As one of the most advanced nations, it might be shocking to hear that much of the United Kingdom is not part of the connected digital world.

It has recently been reported that about 12 million adults across the UK do not have the ability to complete five basic online tasks. To see this visually, look at the heat map generated from the study. This study looked at if individuals possessed basic skills including managing information, communicating, transacting, problem-solving and creating.

The data in this report has been integrated with several social indicators and mapped by Go ON UK. It was based on polling by Ipsos Mori of around 4,000 people aged 15 and older in the areas of Great Britain and Northern Ireland.

 “The Go ON UK Digital Exclusion Heatmap is a wake-up call. It shows clearly how social and digital exclusion are closely related. The lack of basic digital skills and access in already disadvantaged areas is likely to lead to an increase in inequality of opportunity around the UK,” stated Ellen Helsper, associate professor at the London School of Economics. Mrs. Helsper developed the map methodology for this report.

Certain regions across the UK have citizens who demonstrate less skills to make them ready for the digital world. For instance, The report found that 84% adults in London are the most likely to have the ability to perform all skills, followed by 81% in both Scotland and East Anglia, while Wales had the lowest proportion of digitally skilled adults, coming in at 62%.

Other interesting insights derived from the study include that nine out of 10 people are able to perform tasks such as using a search engine, sending an email, sending an instant message, and buying items online.Yet, it also found that 27% of people can not buy and install apps. The most shocking finding is that 28% cannot solve problems using online help. 

The study is concerning as digital penetration will only increase in the years to come. As one of the world’s most powerful nations, the high percentage of those digitally inept citizens can be seen as a weakness.

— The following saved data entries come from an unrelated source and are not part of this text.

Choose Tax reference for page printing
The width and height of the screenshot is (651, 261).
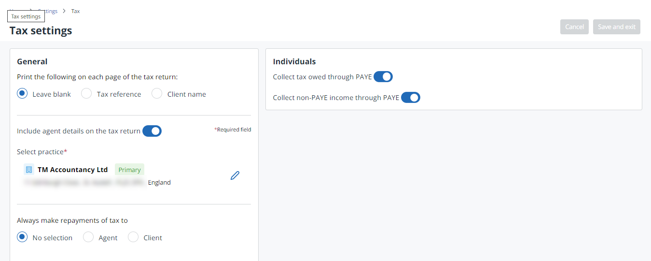[x=86, y=94]
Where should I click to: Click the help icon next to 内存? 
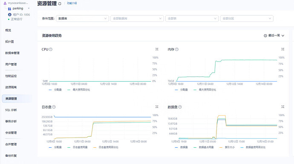click(x=177, y=50)
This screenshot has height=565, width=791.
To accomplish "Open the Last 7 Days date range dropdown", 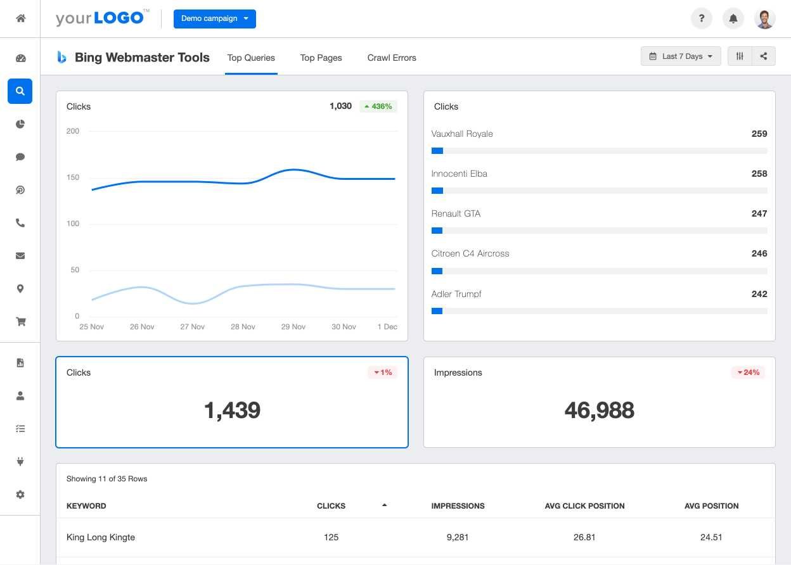I will pos(681,56).
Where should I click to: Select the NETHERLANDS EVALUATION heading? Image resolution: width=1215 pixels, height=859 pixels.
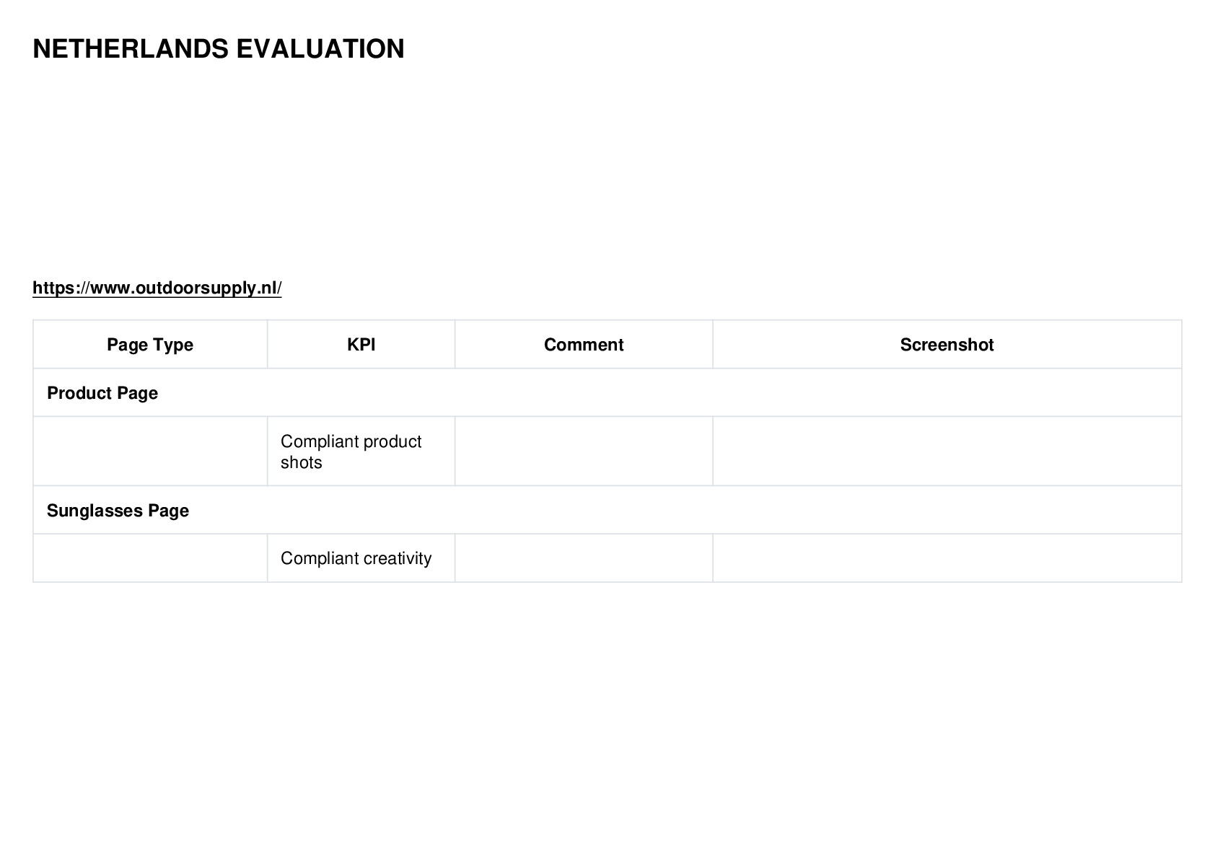(x=219, y=49)
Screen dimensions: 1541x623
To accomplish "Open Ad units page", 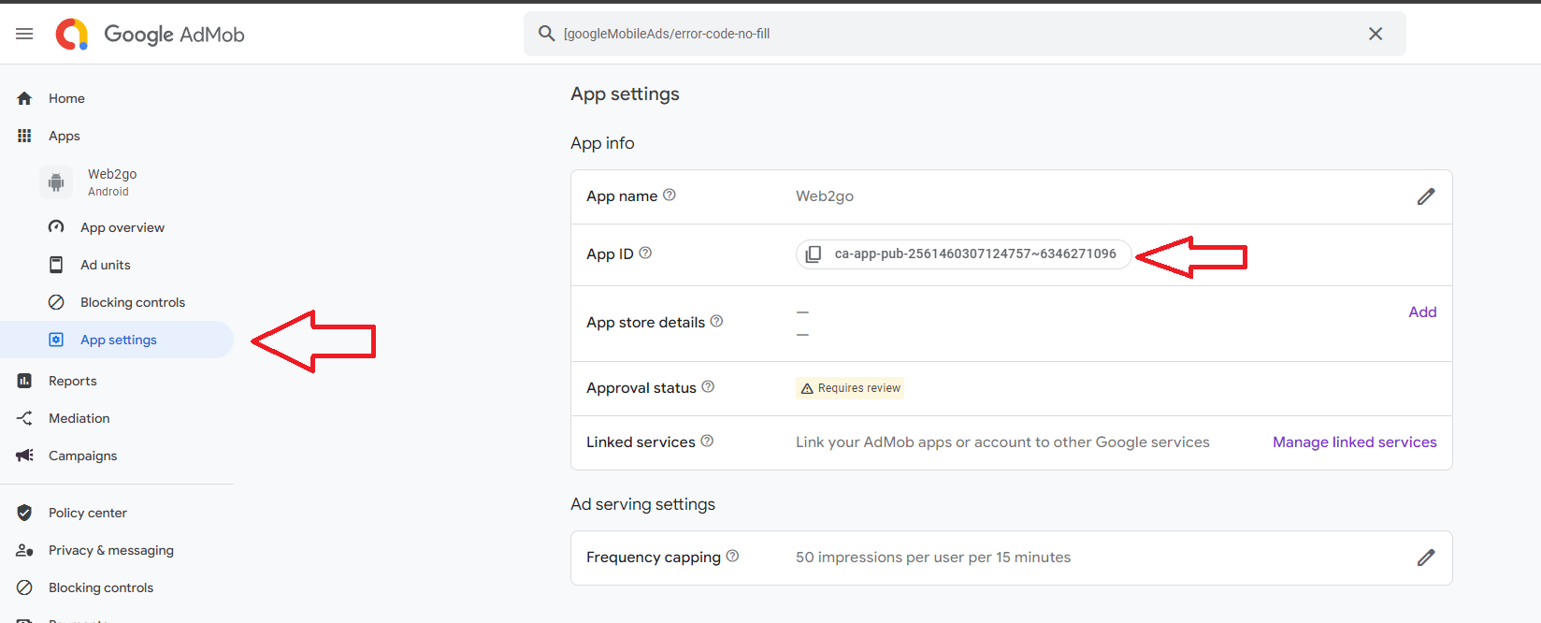I will click(105, 265).
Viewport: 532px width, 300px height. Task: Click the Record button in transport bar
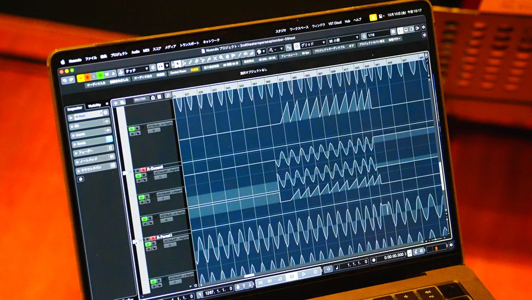tap(314, 272)
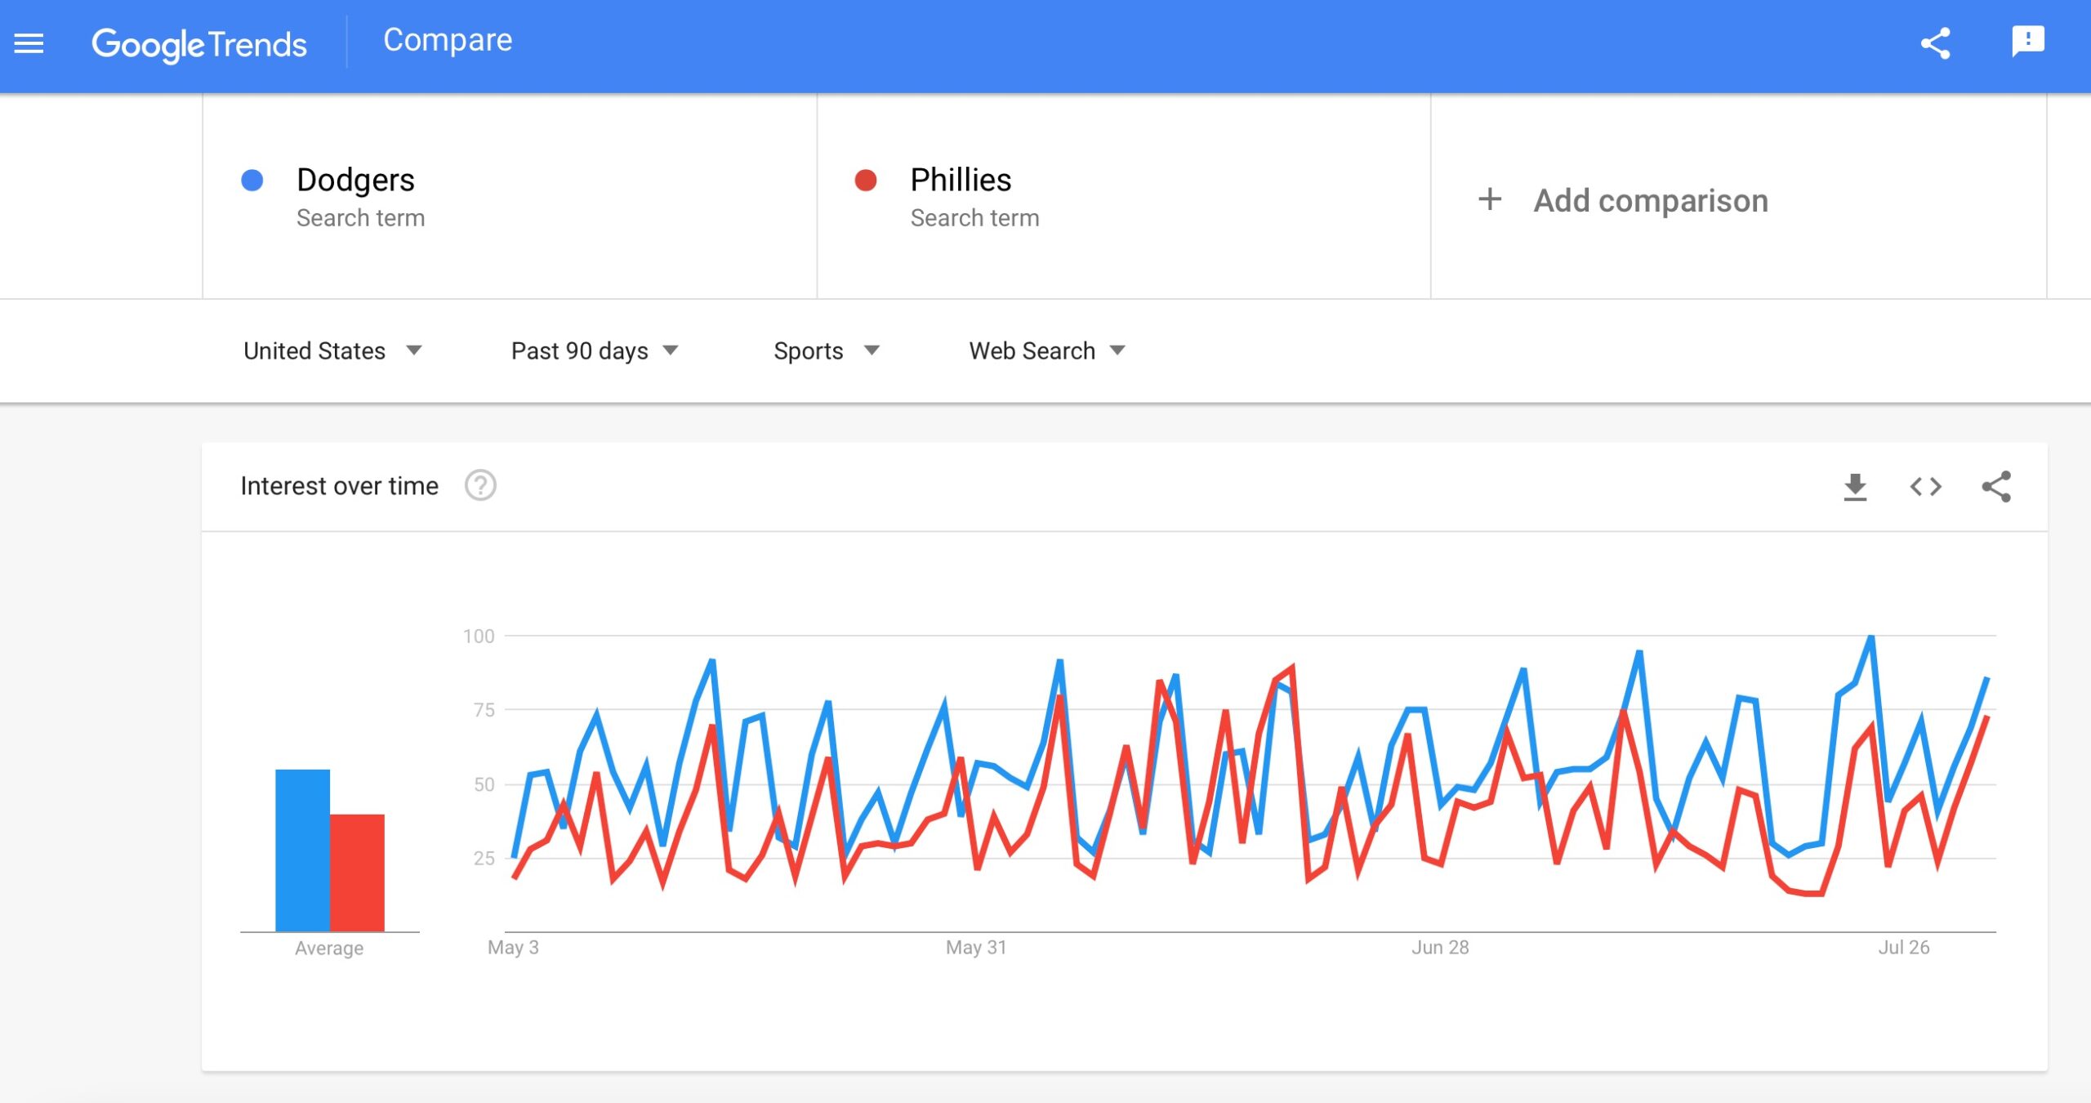Click the share icon on the Interest over time panel
This screenshot has width=2091, height=1103.
tap(1995, 486)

What should the UK government do to solve this dearth of technological skills? It should educate, engage, and entertain. Integrate technology into educational curriculum so as to avoid this skills gap in the future. Engage citizens in technology initiatives. For example, Singapore’s Fest of Tech activities engaged artists and techies alike in a presentation of innovative creativity.

 Lastly, the UK government must entertain the masses. Getting them to want more technology in their daily lives and processes. By generating interest in technological solutions, the UK government will spur greater science and technology research and innovation. That is how the country will move beyond these statistics and forward in the digital age.